On this page we check the quality of previous forecasts. To this end, we compare our forecasts to forecasts from other external sources.

The main objective of the model is to predict the final table. It is probably not possible to fully and most accurately predict it (otherwise football would be a very boring game). Each season has its own surprises and disappointments. Nevertheless we still want to check how precise our forecasts were in the last season. To this end, we compare our forecasts with those of goalimpact.com, F.A.Z., Spiegel Online and fivethirtyeight. Like us, they predicted the ranking of each team in the final table before the start of the season.

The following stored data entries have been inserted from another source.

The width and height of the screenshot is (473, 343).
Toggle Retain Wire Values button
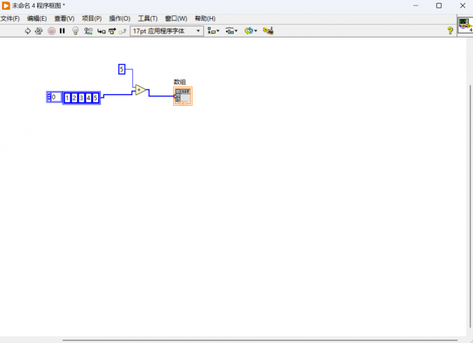tap(88, 31)
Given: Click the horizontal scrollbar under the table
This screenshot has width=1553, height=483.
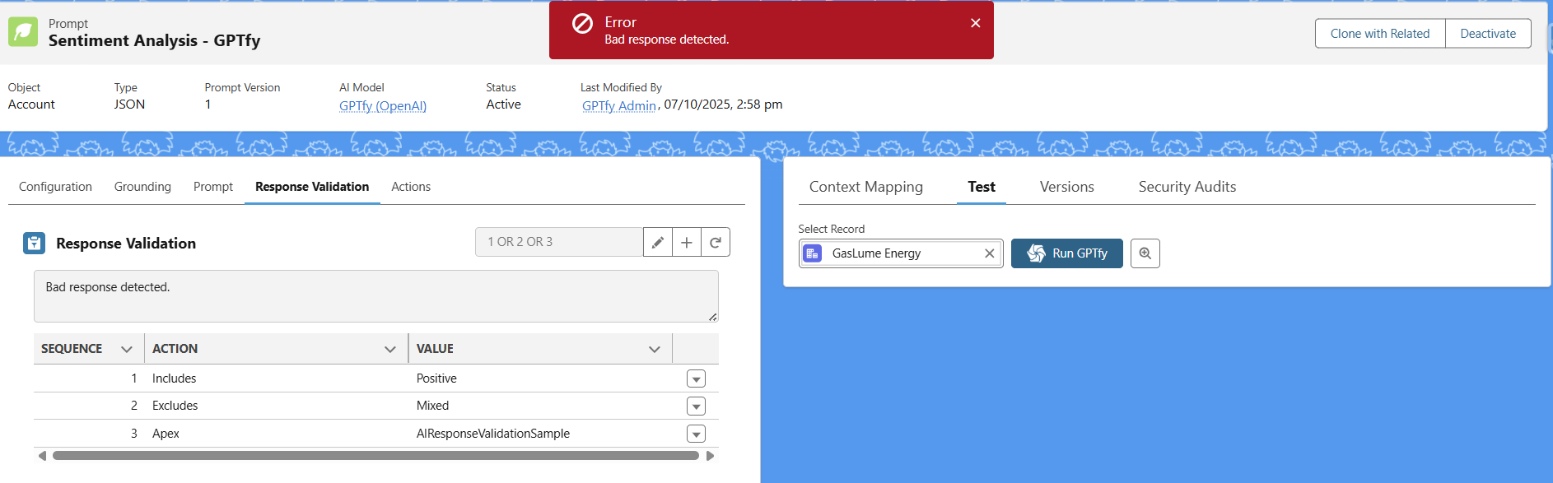Looking at the screenshot, I should 375,455.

We calculate the rank correlation coefficients with the real final table and the respective forecasts. The closer a forecast to the truth, the greater this measure. For season 2016/17, our forecast was only beaten by the forecast of Spiegel Online.

Moreover goalimpact.com and fivethirtyeight predict also the points at the end of the season. The quality of forecasts for expected points is compared using the so-called Root Mean Squared Errors (RMSE). The lower this measure, the closer the prediction is to the true points. In this category our forecast performs better than goalimpact.com and fivethirtyeight.

In season 2015/16 our predictions were at least as good as all considered competitors.

We would be happy to compare our model to other sources. If you are aware of other predictions of the final table, please send an e-mail to soccer.analytics@unisg.ch.

Season 2016/17
Quality measure SEW Soccer Analytics
goalimpact.com F.A.Z. Spiegel Online
538
Rank correlation coefficient
 0.47 0.44 0.29 0.50* 0.42
RMSE 10.14* 10.87 - - 10.83
 * indicates best prediction performance.
 
Season 2015/16
Quality measure SEW Soccer Analytics
goalimpact.com F.A.Z. Spiegel Online
Rank correlation coefficient
 0.64* 0.64* 0.57 0.60
RMSE 8.57* 8.76 - -
 * indicates best prediction performance.